Exercise requirements>
1. In the electric field thread, rewrite the part that opens with the words containing "My attempt at" and closes with "this helps .", replacing "face" with "side".
2. According to the thread about the electric field between two disks, why can the pair of disks be treated as two infinite parallel sheets?
3. Continue the forum thread about the electric field between two charged disks from the point where it stops.

Provided text>
>> Start

Electric field strength between two disks?

[Corey Bacon]

Homework Statement

Two 3.0 cm diameter disks face each other, 1.9mm apart. They are charged to $$\pm 16nC$$.
(a). What is the field strength between the disks?
(b). A proton is shot from the negative disk toward the positive disk, what launch speed must the proton have to barely reach the positive disk?

I have attemped a solution for question (a), but MasteringPhysics says it is wrong.

Thanks heaps to anyone who can help
Corey

Homework Equations

The Attempt at a Solution

My attempt at question (a):
$$A = pi * r^2$$
$$r = 0.015$$
$$Q = 16*10^(-9)$$
$$E = Q/A*Epsilon_0 = Q/A*8.85*10^(-12) = 1.278*10^6 $$

 

[Qwertywerty]

I may be wrong , but you seem to have taken Q as charge on the entire disk , and not on just one face of it .

Hope this helps .

 

[haruspex]

Since the distance between the discs is very small compared with their diameter, you can treat it as two infinite parallel sheets. You need to involve the distance between them in the formula.

 

[Qwertywerty]

Since the distance between the discs is very small compared with their diameter, you can treat it as two infinite parallel sheets. You need to involve the distance between them in the formula.

The electric field between the two discs would be , approximately , σ / 2ε₀ . So why would you involve the distance between the plates ?

 

[Qwertywerty]

The electric field between the two discs would be , approximately , σ / 2ε0

Edit : σ / ε₀ .

>> End

Supplied material>
>> Start

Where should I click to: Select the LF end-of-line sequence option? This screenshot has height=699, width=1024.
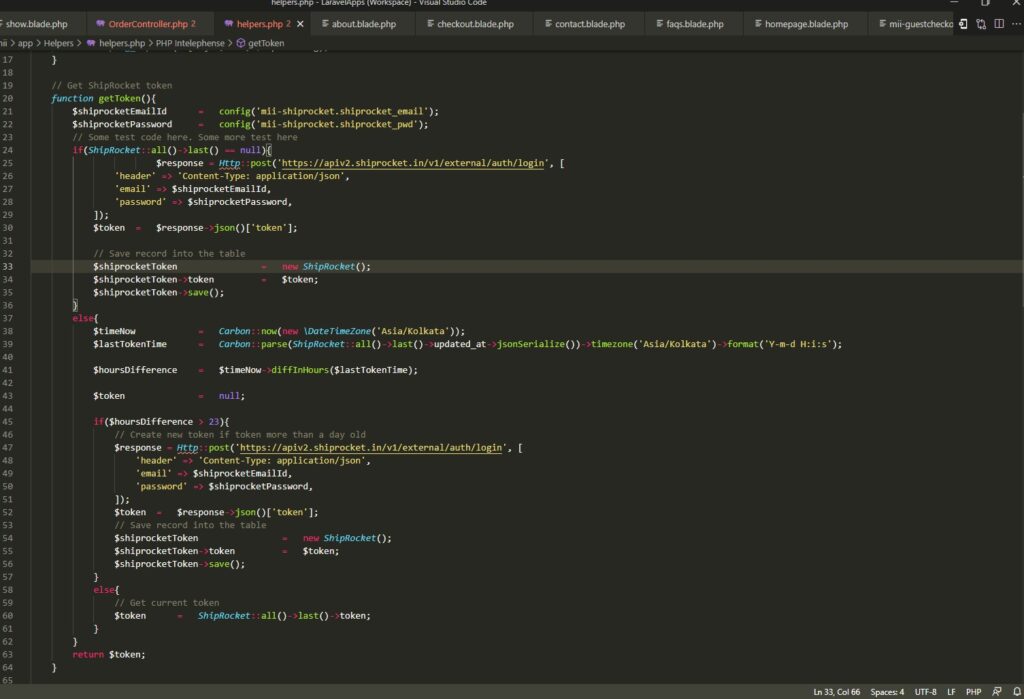[951, 691]
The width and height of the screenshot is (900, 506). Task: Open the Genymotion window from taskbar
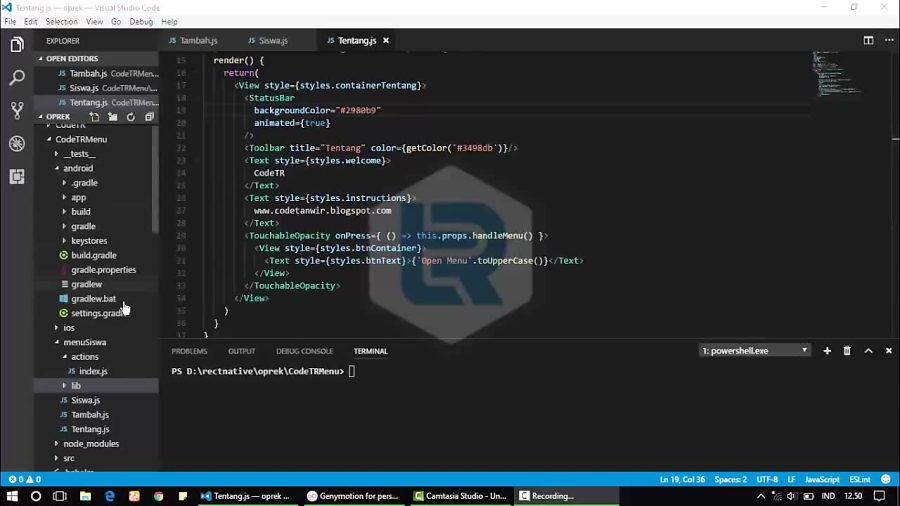coord(352,496)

>> End

Answers per task>
1.
My attempt at question (a):
$$A = pi * r^2$$
$$r = 0.015$$
$$Q = 16*10^(-9)$$
$$E = Q/A*Epsilon_0 = Q/A*8.85*10^(-12) = 1.278*10^6 $$

 

[Qwertywerty]

I may be wrong , but you seem to have taken Q as charge on the entire disk , and not on just one side of it .

Hope this helps .

2. The distance between the disks is very small compared with their diameter, so they can be treated as two infinite parallel sheets.

3.
[haruspex]

The electric field between the two discs would be , approximately , σ / 2ε₀ . So why would you involve the distance between the plates ?

Whoops, I was thinking in terms of voltage, not charge. Thanks for picking that up.
Corey, in your final step you seem to have divided by an extra 2. I would guess this is because you forgot there are two plates, one with positive charge and one negative. Their fields add.

 

[Qwertywerty]

Corey, in your final step you seem to have divided by an extra 2. I would guess this is because you forgot there are two plates, one with positive charge and one negative. Their fields add.

Actually , I believe he needs to divide further by two ( See post#2 ) .

 

[haruspex]

Actually , I believe he needs to divide further by two ( See post#2 ) .

It doesn't matter which side of a disc the charge is on, it will state generate the same field in the gap.

 

[Qwertywerty]

It doesn't matter which side of a disc the charge is on, it will state generate the same field in the gap.

The electric field in the gap will only be due to the charge present on discs , on the sides facing each other .

 

[haruspex]

The electric field in the gap will only be due to the charge present on discs , on the sides facing each other .

What property of the disc could block the contribution from the charge on the far side of the disc?
Also, bear in mind that if the discs conduct then the two lots of charges will attract each other and most will finish up on the inner surfaces anyway.

 

[Qwertywerty]

What property of the disc could block the contribution from the charge on the far side of the disc?

Hmm .. You're right . Thus I must correct my earler stance - the entire charge on the discs will lie on the sides facing each other .

And I've figured it out - the OP's just made a mistake in his calculations .